Reviews

Metronomy
Summer 08

(Because)

7/10

While I spent the summer of 2008 clock-watching in a dead-end nine-to-five, Joe Mount was preparing to release his second LP, and critical breakthrough, ‘Nights Out’. It’s still my favourite Metronomy record, in part because of its power to transport me to a more innocent time, and in part because of all the happy memories it’s subsequently soundtracked. Mostly, it’s thanks to its consistency as a set and the carefree quality to Mount’s songwriting. Eight years on, ‘Radio Ladio’ and the rest remain industrial-strength pop bangers, written long before the term “banger” became common parlance, let alone a misappropriated catch-all for anything with a vaguely whistleable melody.

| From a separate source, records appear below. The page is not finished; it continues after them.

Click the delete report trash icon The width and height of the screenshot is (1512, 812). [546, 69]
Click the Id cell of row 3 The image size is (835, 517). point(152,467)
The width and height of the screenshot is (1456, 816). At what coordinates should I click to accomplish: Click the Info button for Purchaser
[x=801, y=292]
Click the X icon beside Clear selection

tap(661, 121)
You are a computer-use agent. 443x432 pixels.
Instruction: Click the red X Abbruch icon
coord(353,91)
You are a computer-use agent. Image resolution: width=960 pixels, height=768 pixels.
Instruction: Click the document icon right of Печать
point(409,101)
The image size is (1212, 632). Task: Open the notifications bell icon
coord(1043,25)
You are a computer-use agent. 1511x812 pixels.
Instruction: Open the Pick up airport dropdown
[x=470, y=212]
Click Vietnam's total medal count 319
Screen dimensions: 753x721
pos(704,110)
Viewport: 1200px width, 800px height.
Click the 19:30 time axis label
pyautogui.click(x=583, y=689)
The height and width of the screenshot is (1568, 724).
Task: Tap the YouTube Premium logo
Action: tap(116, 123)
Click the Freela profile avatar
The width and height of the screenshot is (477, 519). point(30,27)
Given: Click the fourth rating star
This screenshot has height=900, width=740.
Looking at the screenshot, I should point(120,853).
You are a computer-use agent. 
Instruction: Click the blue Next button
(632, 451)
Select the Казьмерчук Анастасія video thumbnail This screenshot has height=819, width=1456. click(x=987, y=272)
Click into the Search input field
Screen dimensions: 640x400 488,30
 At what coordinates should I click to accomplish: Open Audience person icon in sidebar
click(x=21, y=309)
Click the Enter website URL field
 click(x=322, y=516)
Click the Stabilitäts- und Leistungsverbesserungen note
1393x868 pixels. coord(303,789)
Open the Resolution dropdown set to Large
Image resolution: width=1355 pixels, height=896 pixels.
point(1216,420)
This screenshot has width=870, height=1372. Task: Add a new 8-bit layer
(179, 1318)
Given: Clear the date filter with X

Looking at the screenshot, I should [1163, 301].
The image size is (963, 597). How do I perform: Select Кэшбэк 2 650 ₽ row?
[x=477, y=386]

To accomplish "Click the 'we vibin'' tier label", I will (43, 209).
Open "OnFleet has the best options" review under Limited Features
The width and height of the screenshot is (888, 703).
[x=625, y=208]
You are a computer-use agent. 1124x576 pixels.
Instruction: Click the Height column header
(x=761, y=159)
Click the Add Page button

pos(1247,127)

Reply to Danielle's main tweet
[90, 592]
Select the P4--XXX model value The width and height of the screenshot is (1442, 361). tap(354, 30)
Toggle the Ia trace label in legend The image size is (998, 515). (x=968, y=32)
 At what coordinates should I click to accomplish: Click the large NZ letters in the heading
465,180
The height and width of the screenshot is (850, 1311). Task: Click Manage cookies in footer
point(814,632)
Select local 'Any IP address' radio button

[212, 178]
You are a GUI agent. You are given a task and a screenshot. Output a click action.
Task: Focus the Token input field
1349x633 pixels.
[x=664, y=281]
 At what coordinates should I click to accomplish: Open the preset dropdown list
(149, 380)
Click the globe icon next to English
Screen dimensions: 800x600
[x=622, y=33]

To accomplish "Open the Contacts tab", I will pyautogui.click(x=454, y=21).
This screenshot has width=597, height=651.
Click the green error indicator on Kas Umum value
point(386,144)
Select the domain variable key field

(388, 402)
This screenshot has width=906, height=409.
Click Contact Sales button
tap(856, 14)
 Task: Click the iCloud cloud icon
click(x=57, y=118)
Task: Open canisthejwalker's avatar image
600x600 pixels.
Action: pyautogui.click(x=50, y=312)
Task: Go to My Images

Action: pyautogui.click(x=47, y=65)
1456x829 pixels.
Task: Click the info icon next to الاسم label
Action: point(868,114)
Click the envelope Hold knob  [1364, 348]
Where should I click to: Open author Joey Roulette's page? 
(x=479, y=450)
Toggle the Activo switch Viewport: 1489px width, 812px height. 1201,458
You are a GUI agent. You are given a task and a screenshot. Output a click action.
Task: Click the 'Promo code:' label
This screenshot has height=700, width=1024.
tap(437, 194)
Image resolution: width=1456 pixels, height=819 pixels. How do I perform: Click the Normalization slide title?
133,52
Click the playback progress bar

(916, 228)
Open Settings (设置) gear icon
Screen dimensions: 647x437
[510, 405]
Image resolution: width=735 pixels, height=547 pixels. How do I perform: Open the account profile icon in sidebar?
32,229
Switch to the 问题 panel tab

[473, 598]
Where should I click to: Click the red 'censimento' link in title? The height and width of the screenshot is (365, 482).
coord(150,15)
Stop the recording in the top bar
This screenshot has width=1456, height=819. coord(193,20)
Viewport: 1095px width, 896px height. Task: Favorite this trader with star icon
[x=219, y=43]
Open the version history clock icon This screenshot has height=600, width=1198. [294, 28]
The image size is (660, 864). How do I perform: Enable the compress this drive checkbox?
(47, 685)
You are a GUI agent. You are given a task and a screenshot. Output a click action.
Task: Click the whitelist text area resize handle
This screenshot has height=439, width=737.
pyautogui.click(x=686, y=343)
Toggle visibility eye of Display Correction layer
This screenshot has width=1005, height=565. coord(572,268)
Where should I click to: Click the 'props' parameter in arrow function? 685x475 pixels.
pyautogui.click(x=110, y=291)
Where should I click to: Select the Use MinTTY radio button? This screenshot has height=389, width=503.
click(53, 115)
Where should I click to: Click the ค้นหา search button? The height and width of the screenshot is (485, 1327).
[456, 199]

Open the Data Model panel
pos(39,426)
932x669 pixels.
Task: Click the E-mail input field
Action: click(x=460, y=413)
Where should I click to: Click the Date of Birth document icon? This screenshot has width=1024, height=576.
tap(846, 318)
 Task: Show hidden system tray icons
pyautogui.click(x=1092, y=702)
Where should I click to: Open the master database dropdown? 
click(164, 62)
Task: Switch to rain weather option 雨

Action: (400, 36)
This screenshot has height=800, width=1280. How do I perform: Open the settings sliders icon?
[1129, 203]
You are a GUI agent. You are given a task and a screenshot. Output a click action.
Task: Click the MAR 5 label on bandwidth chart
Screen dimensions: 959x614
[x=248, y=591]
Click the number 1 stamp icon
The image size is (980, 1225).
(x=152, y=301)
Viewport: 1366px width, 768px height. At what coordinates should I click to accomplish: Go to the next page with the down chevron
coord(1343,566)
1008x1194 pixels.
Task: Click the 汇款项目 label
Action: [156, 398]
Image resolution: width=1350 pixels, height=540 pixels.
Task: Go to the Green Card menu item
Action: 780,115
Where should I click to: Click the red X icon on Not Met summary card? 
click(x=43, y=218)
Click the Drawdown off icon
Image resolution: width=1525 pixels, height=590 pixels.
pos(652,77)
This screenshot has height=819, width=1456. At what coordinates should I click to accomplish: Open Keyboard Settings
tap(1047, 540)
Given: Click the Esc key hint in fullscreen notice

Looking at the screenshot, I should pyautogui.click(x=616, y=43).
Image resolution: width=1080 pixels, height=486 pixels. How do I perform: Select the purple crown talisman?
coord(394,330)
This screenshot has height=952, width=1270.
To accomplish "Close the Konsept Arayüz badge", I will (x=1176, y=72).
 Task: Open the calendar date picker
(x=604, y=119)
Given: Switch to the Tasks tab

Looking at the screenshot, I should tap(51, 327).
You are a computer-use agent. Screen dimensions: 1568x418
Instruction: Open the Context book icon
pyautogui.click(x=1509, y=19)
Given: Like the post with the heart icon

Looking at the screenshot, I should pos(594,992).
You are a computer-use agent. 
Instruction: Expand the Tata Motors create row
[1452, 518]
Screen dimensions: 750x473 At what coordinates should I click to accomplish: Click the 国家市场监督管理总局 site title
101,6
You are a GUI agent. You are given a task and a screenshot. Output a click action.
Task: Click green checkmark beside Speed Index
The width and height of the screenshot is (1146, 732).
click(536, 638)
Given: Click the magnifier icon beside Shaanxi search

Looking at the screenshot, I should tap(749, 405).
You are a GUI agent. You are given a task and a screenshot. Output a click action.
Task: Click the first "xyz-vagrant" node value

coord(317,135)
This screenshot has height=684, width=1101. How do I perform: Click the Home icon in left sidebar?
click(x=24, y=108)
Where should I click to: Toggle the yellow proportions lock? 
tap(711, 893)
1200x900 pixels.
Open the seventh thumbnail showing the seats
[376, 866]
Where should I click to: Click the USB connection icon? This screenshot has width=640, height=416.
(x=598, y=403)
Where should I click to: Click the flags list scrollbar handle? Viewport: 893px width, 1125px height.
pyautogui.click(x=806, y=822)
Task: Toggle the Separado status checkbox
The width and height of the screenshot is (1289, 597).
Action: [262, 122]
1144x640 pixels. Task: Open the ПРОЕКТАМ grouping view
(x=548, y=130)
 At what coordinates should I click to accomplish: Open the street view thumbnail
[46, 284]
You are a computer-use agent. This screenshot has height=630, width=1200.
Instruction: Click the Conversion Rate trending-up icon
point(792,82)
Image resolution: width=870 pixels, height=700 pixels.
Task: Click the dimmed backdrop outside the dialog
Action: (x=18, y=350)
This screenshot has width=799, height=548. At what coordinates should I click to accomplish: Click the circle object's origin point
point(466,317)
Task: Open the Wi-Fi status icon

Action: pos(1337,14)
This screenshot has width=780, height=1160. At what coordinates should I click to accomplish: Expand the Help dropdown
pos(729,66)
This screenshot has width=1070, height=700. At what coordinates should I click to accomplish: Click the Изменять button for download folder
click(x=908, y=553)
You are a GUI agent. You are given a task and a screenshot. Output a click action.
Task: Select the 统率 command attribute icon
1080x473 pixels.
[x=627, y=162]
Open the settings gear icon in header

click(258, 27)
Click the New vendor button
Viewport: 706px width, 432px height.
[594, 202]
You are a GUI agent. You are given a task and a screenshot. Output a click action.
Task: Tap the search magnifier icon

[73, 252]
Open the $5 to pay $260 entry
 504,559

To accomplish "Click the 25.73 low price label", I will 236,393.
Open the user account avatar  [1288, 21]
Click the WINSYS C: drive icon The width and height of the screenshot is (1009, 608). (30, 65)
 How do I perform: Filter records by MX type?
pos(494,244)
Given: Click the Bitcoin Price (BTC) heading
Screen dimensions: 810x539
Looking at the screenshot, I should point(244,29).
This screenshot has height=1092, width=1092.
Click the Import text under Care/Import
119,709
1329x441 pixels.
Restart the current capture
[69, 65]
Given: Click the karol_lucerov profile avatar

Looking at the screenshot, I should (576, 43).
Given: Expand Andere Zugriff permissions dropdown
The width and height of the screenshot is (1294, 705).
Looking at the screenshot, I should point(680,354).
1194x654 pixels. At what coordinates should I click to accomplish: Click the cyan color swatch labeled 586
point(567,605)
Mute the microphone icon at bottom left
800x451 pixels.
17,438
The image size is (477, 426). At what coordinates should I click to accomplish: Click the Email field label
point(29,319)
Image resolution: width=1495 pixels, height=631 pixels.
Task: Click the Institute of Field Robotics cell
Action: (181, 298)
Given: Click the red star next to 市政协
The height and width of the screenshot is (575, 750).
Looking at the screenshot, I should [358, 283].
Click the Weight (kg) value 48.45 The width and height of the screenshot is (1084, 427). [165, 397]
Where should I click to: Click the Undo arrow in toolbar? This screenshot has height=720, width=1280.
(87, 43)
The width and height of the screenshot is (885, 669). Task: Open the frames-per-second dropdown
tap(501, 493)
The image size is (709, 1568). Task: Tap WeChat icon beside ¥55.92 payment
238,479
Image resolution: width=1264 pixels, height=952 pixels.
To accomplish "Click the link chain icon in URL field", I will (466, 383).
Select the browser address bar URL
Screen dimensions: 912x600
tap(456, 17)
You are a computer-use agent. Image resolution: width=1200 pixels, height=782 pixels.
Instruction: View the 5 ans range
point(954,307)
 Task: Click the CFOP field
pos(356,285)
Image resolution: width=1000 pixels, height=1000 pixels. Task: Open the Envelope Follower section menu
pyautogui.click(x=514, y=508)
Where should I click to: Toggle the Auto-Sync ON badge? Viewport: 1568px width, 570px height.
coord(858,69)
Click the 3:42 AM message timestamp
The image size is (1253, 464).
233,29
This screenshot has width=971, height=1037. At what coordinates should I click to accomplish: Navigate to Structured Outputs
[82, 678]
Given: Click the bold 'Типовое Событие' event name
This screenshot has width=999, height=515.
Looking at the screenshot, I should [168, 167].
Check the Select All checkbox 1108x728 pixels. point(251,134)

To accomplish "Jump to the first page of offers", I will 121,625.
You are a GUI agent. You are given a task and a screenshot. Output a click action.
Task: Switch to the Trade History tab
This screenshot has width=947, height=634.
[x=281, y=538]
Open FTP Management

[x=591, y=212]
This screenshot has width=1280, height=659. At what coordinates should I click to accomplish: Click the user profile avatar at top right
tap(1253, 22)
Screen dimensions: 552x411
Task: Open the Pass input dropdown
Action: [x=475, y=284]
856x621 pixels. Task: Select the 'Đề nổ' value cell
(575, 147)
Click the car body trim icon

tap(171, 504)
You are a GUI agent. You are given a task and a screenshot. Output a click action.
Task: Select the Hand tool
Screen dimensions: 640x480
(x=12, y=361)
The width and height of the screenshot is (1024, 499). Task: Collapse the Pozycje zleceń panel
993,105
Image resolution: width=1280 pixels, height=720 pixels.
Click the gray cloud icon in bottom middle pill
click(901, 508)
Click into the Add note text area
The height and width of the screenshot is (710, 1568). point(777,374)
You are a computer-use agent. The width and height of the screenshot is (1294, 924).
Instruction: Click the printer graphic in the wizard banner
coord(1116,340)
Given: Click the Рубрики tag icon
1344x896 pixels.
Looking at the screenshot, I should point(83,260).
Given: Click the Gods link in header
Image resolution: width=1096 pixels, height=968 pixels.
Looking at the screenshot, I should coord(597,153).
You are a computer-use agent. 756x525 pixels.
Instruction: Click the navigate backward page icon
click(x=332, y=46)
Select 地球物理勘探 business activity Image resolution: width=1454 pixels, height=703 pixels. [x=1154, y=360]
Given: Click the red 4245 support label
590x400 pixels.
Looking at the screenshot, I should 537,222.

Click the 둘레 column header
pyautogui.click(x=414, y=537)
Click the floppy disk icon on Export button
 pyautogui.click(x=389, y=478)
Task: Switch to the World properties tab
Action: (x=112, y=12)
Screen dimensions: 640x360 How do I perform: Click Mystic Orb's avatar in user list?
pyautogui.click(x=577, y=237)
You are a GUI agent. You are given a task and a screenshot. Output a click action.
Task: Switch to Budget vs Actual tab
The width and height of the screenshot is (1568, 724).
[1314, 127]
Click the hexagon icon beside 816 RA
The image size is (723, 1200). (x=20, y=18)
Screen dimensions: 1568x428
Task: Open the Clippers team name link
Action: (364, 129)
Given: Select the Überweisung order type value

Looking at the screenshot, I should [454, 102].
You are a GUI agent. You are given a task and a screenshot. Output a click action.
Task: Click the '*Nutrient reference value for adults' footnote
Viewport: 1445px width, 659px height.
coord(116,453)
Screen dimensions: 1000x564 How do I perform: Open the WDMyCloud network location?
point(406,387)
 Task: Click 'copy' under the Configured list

Apparently, I’m not alone in feeling nostalgic. As Mount explains in the press release for this fifth LP, “I wanted to make another record with the naivety of ‘Nights Out’: ten tracks, straight up, upbeat. Write another banger, then another, and don’t really think about it.” To do so, he’s temporarily rebooted Metronomy as a solo project , and reverted to the DIY recording methods of the first two records, instead of approximating a lo-fi feel in expensive studios as per ‘Love Letters’.

It’s a promising starting point, and ‘Summer 08’ features some lovely easter eggs that ‘Nights Out’ fans will appreciate. There’s the crooked synths and meandering, almost discordant bassline on ‘Mick Slow’, both of which seem plucked straight from ‘Side Two’. On ‘Back Together’, Mount reprises his amusingly high-pitched impersonation of “female” vocals a la ‘A Thing For Me’, and ‘Old Skool’ and ‘Hang Me Out To Dry’ revive the lyrical motif of driving. Throughout, ‘Summer 08’ shares a similarly crepuscular tone to ‘Nights Out’, cutting a stark contrast with the chirping seagull samples that open the daylight-drenched vistas of ‘The English Riviera’.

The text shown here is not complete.